- **Task statement**: Identify all lines of the data containing the string "agent" and copy them.

+++ Record set +++

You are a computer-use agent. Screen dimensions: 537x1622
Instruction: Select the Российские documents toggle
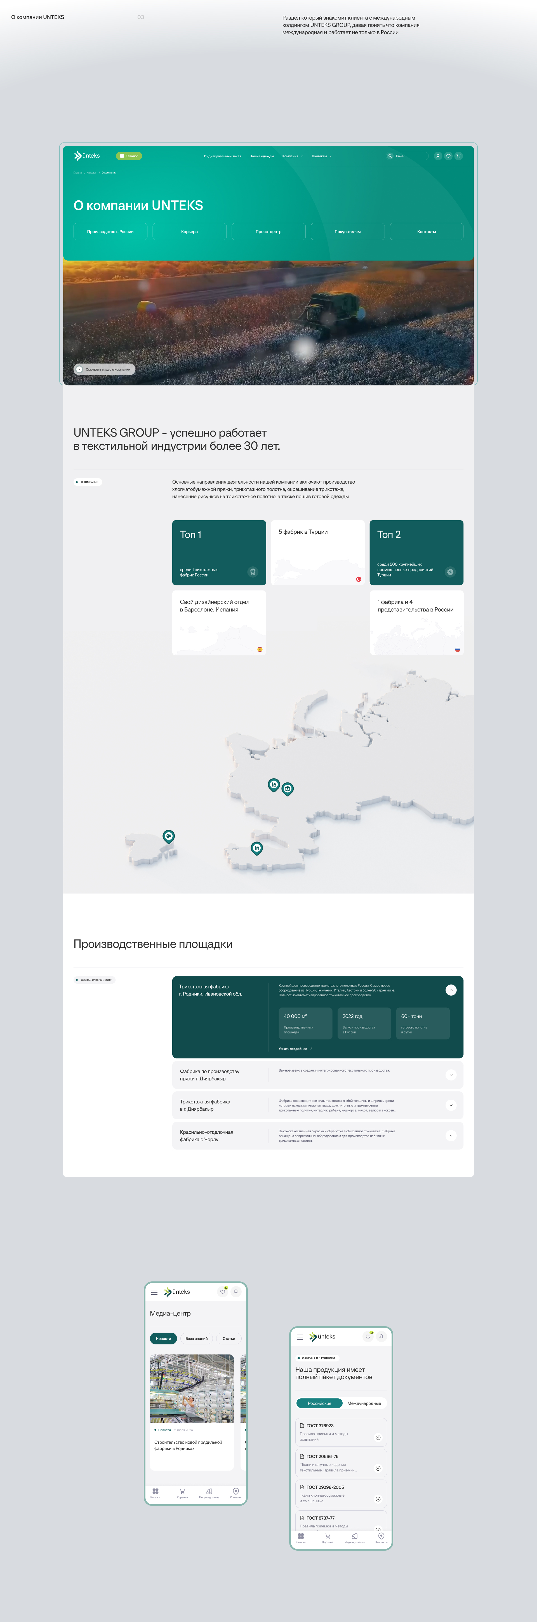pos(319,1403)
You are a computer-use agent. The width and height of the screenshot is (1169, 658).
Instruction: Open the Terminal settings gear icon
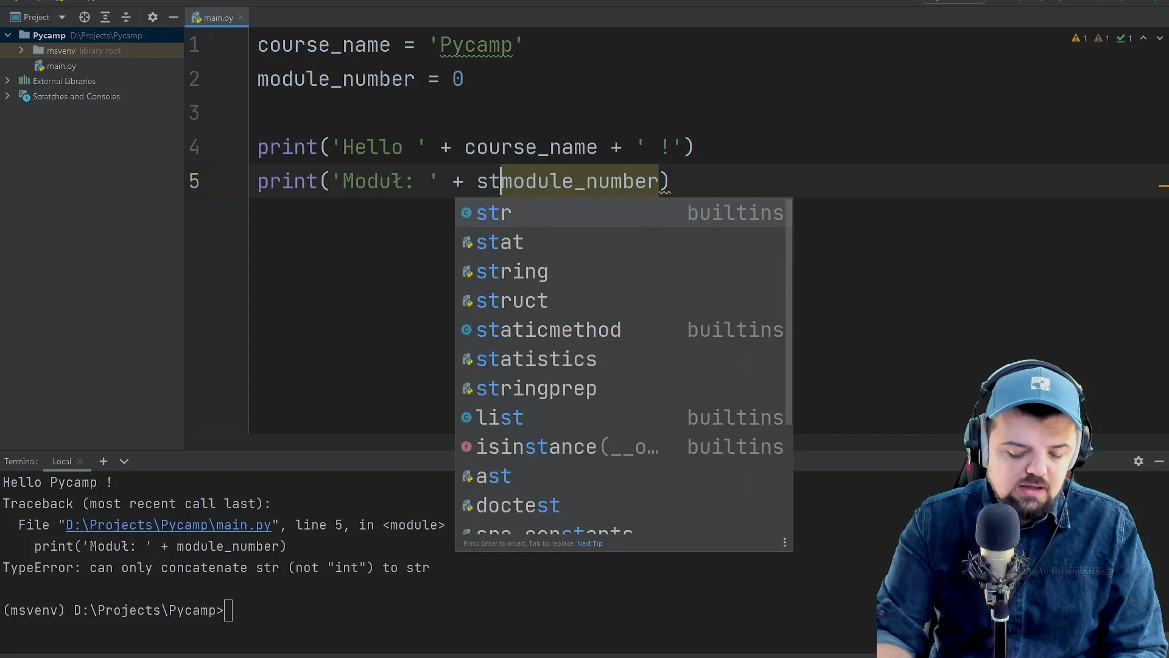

+++

- **Response below**:
You are a computer-use agent. Screen dimensions: 537x1622
You are a computer-use agent. The width and height of the screenshot is (1169, 658).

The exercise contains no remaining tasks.